The Little Prince: Manuscript and Drawings

How does a story begin? French author and aviator Antoine de Saint-Exupéry (1900–1944) came to New York in 1940, a few months after Germany invaded France. In 1942, at the height of the Second World War, he crafted a tale about an interstellar traveler in search of friendship and understanding. The bulk of the surviving working manuscript pages and preliminary drawings for The Little Prince are in the Morgan’s collection and presented here. They reveal the stops and starts, decisions and excisions Saint-Exupéry made as he created what has become one of the world’s favorite books.

The manuscript
The Morgan manuscript of The Little Prince is an extraordinary physical record of the author’s creative labor. Saint-Exupéry often wrote late into the night, a cigarette in his mouth and a cup of coffee or tea on hand. He thrived on the responses of those he trusted, thinking nothing of calling a friend at two in the morning to read a few pages aloud. He drafted The Little Prince on a thin paper manufactured in western Massachusetts. The watermark, which is visible when the sheets are held up to the light, reads Fidelity Onion Skin. Made in U.S.A.

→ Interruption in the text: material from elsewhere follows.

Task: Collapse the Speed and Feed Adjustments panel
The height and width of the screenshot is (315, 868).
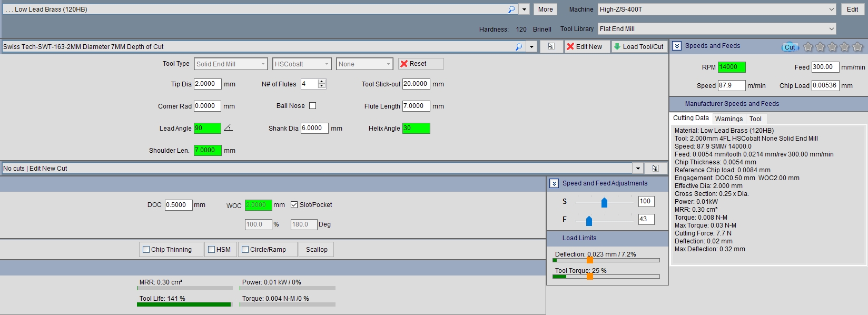Action: [x=554, y=183]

Saint-Exupéry generally produced multiple drafts of a single chapter, refining dialogue, wording, and tone. But he also deleted entire passages and episodes, paring the text to its essential elements. After completing an early draft, he would sometimes use a Dictaphone (purchased in New York at the extravagant price of $683) to revise orally before entrusting the work to a typist.

The 140-page preliminary manuscript in the Morgan’s collection does not represent the complete record of Saint-Exupéry’s composition of the text of The Little Prince. He discarded some draft pages as he worked, and a handful of preliminary draft pages have made their way into other collections. He made further revisions, not represented in the Morgan drafts, before submitting the text to his publisher.

The foliation of the Morgan manuscript (marked in the upper right corner of each sheet) begins with f. 2; presumably there was once a cover sheet numbered 1, but it does not survive.

The drawings
Though Saint-Exupéry had made drawings from the time he was a boy and spent a few unproductive months in architecture school when he was twenty, he had no formal training as an artist and had never illustrated a book before embarking on The Little Prince. He was, however, an inveterate doodler. His American publisher had engaged independent artists for Saint-Exupéry’s earlier titles, but the author chose to illustrate The Little Prince himself. He had been sketching versions of the title character in the margins of letters and manuscripts for quite some time.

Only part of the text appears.